My Neighbor Adolf (השכן שלי אדולף) is a 2022 comedy-drama film directed by Leon Prudovsky. Set in Colombia in the early 1960s, the film follows a lonely and grumpy Holocaust survivor, Mr. Polsky (David Hayman), who is convinced that his German neighbor, Mr. Herzog (Udo Kier), is Adolf Hitler.
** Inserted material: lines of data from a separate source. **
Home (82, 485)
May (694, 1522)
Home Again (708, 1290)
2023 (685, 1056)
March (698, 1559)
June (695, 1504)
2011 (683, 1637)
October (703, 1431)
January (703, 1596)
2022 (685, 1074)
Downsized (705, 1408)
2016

An international co-production of Israel, Poland and Colombia, the film premiered at the 75th Locarno Film Festival before being released in Israel on 26 January 2023.

==Plot==

In May 1960, Mr. Polsky, an elderly and grumpy Polish Jew and Holocaust survivor, lives alone in the remote countryside of Argentina, spending his time gardening and playing chess. One day, shortly after the abduction of the Nazi criminal Adolf Eichmann by Mossad agents in Argentina, a mysterious old German man, Herzog, moves in next door. Polsky starts suspecting that the man is none other than Adolf Hitler himself, believing that Hitler faked his own suicide, changed his appearance, and fled to South America. Despite nobody believing him, Polsky is determined to prove his view, so he decides to get closer to Herzog in order to gather evidence. As time passes, Polsky discovers Herzog was not Hitler, but was one of his several body doubles who is trying to escape his past. They both reconcile their troubled pasts and become closer. Mossad agents who at first did not believe Polsky, show up and want to investigate. Polsky said he was now mistaken about Herzog, but the agents still want to interrogate Herzog. Polsky tells Herzog what he had done and Herzog thanks him and leaves to a new location to hide.

==Cast==
- David Hayman as Mr. Marek Polsky
- Udo Kier as Mr. Hermann Herzog
- Olivia Silhavy	as Frau Kaltenbrunner
- Kineret Peled as intelligence officer

==Reception==
 Metacritic, which uses a weighted average, assigned the film a score of 35 out of 100, based on four critics, indicating "generally unfavorable" reviews.

Peter Bradshaw of The Guardian wrote, "Kier, as ever, delivers a spoonful of black-comic menace and Hayman does an honest job. But there's something treacly about it."

Kevin Maher of The Times called the film "A nifty dramatic premise [that's] squandered with camp inconsequence".